--- Begin ---
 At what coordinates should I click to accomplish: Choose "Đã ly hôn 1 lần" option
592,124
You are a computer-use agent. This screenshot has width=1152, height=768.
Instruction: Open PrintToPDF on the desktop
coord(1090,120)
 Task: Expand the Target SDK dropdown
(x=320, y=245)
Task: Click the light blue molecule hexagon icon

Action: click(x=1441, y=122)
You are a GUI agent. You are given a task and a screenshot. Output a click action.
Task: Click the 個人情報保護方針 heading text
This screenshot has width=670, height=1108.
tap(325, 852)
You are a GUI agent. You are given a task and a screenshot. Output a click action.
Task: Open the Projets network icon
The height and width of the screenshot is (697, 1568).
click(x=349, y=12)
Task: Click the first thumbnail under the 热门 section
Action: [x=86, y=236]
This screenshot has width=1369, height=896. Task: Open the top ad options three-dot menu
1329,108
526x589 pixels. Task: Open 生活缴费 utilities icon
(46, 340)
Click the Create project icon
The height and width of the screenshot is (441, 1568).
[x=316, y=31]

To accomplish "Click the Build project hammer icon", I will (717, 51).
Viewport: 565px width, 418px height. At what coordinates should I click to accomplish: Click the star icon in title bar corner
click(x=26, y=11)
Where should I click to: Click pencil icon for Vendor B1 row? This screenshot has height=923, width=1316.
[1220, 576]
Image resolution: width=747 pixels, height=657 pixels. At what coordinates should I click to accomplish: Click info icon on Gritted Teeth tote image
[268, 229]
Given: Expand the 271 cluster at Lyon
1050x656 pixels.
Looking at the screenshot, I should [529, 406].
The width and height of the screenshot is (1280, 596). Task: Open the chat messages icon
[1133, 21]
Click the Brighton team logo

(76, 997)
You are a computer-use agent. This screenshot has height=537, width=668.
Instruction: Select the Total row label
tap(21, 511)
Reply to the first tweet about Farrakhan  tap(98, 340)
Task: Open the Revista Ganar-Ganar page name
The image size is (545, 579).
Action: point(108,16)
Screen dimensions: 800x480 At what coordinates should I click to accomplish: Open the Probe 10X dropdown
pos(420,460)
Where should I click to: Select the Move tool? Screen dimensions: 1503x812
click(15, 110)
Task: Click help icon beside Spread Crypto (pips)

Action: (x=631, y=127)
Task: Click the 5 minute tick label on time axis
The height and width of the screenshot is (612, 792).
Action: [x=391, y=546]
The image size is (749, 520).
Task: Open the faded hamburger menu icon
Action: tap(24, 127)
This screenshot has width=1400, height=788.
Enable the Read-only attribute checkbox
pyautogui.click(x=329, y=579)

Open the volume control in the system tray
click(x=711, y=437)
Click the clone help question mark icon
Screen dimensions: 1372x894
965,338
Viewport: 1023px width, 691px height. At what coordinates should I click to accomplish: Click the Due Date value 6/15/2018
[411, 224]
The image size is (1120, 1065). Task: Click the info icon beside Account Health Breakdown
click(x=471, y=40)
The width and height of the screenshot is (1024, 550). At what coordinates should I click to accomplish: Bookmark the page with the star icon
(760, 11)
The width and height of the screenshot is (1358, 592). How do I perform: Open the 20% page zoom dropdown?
--- End ---
▸ **Exercise prompt**:
Copy every one of the records above exactly, line for line, with no changes.

▸ **Exercise result**:
 At what coordinates should I click to accomplish: Choose "Đã ly hôn 1 lần" option
592,124
You are a computer-use agent. This screenshot has width=1152, height=768.
Instruction: Open PrintToPDF on the desktop
coord(1090,120)
 Task: Expand the Target SDK dropdown
(x=320, y=245)
Task: Click the light blue molecule hexagon icon

Action: click(x=1441, y=122)
You are a GUI agent. You are given a task and a screenshot. Output a click action.
Task: Click the 個人情報保護方針 heading text
This screenshot has width=670, height=1108.
tap(325, 852)
You are a GUI agent. You are given a task and a screenshot. Output a click action.
Task: Open the Projets network icon
The height and width of the screenshot is (697, 1568).
click(x=349, y=12)
Task: Click the first thumbnail under the 热门 section
Action: [x=86, y=236]
This screenshot has width=1369, height=896. Task: Open the top ad options three-dot menu
1329,108
526x589 pixels. Task: Open 生活缴费 utilities icon
(46, 340)
Click the Create project icon
The height and width of the screenshot is (441, 1568).
[x=316, y=31]

To accomplish "Click the Build project hammer icon", I will (717, 51).
Viewport: 565px width, 418px height. At what coordinates should I click to accomplish: Click the star icon in title bar corner
click(x=26, y=11)
Where should I click to: Click pencil icon for Vendor B1 row? This screenshot has height=923, width=1316.
[1220, 576]
Image resolution: width=747 pixels, height=657 pixels. At what coordinates should I click to accomplish: Click info icon on Gritted Teeth tote image
[268, 229]
Given: Expand the 271 cluster at Lyon
1050x656 pixels.
Looking at the screenshot, I should [529, 406].
The width and height of the screenshot is (1280, 596). Task: Open the chat messages icon
[1133, 21]
Click the Brighton team logo

(76, 997)
You are a computer-use agent. This screenshot has height=537, width=668.
Instruction: Select the Total row label
tap(21, 511)
Reply to the first tweet about Farrakhan  tap(98, 340)
Task: Open the Revista Ganar-Ganar page name
The image size is (545, 579).
Action: point(108,16)
Screen dimensions: 800x480 At what coordinates should I click to accomplish: Open the Probe 10X dropdown
pos(420,460)
Where should I click to: Select the Move tool? Screen dimensions: 1503x812
click(15, 110)
Task: Click help icon beside Spread Crypto (pips)

Action: (x=631, y=127)
Task: Click the 5 minute tick label on time axis
The height and width of the screenshot is (612, 792).
Action: [x=391, y=546]
The image size is (749, 520).
Task: Open the faded hamburger menu icon
Action: tap(24, 127)
This screenshot has width=1400, height=788.
Enable the Read-only attribute checkbox
pyautogui.click(x=329, y=579)

Open the volume control in the system tray
click(x=711, y=437)
Click the clone help question mark icon
Screen dimensions: 1372x894
965,338
Viewport: 1023px width, 691px height. At what coordinates should I click to accomplish: Click the Due Date value 6/15/2018
[411, 224]
The image size is (1120, 1065). Task: Click the info icon beside Account Health Breakdown
click(x=471, y=40)
The width and height of the screenshot is (1024, 550). At what coordinates should I click to accomplish: Bookmark the page with the star icon
(760, 11)
The width and height of the screenshot is (1358, 592). How do I perform: Open the 20% page zoom dropdown?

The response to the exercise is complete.